GDPR e AI: come usare l'intelligenza artificiale senza violare la privacy
Tra GDPR, AI Act europeo e dati dei clienti, le aziende italiane navigano nel buio. La mappa pratica.
Il 60% delle aziende italiane usa già ChatGPT in modo informale, senza valutazioni privacy. È una bomba a orologeria.

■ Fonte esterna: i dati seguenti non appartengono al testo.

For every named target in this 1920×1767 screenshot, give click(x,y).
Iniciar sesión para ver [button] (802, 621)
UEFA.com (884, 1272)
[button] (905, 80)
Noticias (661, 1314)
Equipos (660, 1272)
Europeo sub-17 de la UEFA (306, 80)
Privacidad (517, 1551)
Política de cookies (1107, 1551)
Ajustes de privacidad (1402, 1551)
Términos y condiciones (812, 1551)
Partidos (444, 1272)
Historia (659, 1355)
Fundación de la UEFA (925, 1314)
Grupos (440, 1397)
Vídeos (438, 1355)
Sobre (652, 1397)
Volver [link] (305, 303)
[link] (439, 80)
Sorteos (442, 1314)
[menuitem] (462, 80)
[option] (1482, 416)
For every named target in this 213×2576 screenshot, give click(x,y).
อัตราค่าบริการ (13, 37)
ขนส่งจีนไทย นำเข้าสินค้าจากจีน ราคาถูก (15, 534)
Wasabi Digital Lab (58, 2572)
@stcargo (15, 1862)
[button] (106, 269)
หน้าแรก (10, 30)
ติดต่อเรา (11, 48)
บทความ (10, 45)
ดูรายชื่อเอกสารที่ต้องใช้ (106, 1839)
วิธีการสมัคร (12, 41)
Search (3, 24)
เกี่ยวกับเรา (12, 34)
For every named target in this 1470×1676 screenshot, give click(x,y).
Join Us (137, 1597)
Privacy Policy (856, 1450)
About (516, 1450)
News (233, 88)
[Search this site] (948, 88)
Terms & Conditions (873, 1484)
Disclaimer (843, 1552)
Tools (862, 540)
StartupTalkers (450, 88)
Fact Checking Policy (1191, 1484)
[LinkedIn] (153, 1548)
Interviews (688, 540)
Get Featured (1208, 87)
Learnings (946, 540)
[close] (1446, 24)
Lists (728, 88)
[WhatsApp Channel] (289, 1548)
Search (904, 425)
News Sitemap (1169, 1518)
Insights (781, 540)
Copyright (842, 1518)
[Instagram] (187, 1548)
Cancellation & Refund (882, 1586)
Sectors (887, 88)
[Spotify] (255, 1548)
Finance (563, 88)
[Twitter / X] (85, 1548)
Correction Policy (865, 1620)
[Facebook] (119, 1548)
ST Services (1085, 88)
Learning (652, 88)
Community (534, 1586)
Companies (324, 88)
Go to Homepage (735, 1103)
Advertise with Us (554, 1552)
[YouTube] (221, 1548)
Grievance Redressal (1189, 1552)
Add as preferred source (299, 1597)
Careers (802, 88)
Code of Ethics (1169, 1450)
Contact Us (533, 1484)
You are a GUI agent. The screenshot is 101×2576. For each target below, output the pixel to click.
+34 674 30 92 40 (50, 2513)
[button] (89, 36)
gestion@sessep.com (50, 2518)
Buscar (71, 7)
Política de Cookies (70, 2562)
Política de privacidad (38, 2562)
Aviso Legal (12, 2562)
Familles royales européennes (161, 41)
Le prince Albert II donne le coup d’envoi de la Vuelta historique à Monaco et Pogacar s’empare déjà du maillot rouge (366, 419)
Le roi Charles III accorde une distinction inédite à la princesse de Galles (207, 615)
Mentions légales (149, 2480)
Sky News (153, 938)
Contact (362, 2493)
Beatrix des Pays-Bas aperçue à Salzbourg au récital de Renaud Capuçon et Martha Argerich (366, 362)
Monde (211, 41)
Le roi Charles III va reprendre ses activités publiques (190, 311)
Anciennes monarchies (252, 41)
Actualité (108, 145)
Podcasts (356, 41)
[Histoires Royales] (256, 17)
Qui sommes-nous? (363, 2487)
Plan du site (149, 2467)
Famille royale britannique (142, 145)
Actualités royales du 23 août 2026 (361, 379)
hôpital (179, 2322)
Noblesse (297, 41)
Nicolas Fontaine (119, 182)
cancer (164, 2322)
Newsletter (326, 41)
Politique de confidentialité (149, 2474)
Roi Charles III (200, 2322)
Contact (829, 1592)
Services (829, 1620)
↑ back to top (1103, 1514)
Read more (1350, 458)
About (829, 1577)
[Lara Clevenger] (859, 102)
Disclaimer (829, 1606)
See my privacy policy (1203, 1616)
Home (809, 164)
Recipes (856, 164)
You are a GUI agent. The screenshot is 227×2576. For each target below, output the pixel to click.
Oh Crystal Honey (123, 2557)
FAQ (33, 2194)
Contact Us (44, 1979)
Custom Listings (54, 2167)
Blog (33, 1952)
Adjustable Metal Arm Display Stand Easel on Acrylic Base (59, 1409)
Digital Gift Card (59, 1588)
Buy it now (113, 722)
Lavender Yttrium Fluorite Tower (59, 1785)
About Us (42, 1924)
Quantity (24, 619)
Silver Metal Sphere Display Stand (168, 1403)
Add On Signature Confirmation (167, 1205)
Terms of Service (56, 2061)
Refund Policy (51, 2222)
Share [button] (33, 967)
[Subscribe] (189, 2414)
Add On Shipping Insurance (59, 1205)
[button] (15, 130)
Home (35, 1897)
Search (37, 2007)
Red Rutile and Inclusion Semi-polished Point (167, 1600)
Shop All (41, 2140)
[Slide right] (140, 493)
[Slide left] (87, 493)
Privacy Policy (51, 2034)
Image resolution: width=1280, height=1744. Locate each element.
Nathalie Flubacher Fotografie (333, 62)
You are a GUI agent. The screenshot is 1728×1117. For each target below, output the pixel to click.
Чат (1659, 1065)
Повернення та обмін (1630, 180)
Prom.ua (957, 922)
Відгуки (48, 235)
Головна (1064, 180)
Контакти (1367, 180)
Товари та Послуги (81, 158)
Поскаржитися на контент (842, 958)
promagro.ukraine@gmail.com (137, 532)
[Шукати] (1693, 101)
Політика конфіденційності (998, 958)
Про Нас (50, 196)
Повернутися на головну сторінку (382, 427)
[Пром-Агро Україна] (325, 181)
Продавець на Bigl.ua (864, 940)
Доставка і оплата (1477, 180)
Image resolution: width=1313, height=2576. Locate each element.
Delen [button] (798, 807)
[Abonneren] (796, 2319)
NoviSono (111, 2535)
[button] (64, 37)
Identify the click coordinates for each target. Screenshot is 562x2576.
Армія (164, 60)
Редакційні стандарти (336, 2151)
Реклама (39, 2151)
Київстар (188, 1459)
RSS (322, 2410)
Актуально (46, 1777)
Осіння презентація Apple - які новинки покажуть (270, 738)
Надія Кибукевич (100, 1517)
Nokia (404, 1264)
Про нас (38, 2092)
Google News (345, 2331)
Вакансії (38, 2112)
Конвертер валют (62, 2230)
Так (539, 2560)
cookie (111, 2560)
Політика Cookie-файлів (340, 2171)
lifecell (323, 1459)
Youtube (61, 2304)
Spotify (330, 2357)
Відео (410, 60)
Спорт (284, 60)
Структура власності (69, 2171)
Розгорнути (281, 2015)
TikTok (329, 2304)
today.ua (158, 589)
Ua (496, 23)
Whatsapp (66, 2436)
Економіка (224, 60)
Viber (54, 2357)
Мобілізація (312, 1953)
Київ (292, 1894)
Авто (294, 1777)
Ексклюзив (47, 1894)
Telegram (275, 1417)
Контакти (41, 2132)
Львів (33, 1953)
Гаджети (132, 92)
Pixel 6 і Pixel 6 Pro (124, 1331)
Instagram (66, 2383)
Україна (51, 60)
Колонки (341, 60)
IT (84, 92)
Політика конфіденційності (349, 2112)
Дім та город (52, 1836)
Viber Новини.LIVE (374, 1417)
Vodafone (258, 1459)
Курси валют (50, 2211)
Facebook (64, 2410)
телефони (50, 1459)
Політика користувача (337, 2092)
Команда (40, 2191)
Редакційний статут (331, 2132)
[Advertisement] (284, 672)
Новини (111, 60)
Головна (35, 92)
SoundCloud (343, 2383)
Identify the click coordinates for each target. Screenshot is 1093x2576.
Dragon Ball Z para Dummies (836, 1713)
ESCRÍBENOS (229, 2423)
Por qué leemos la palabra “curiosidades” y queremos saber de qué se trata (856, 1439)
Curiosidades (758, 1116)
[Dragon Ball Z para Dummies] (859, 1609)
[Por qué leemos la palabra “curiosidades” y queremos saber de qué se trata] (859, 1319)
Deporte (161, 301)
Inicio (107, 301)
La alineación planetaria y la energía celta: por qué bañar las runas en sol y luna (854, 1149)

I 3 livelli di rischio privacy con l'AI
Livello 1 — Tool pubblici (ChatGPT free, Gemini consumer): rischio alto, dati possibilmente usati per training.
Livello 2 — Versioni enterprise (ChatGPT Enterprise, Copilot M365, Claude for Work): rischio medio, no-training e residenza UE.
Livello 3 — Self-hosted o API con clausole sicure su infrastruttura UE: rischio basso.
DPIA: quando è obbligatoria
Quando l'AI tratta categorie particolari, prende decisioni con effetti significativi (HR, credito), monitora sistematicamente, o usa nuove tecnologie su larga scala.
Basi giuridiche valide
Legittimo interesse con bilanciamento documentato, esecuzione di un contratto, consenso esplicito. Mai assumere "consenso generico".
AI Act: cosa cambia da agosto 2026
4 livelli di rischio. La maggior parte degli usi cade in "rischio limitato" con obblighi di trasparenza.
Checklist pratica
1. Mappa quali tool AI usano i tuoi dipendenti. 2. Adotta una policy interna AI. 3. Scegli fornitori con DPA + no-training + UE. 4. DPIA prima del go-live. 5. Forma le persone.
FAQ
Posso usare ChatGPT con dati di clienti?
Solo Enterprise/Team con DPA firmato e no-training. Mai versione free.
Devo dichiarare ai clienti che uso AI?
Sì in molti casi. L'AI Act richiede trasparenza.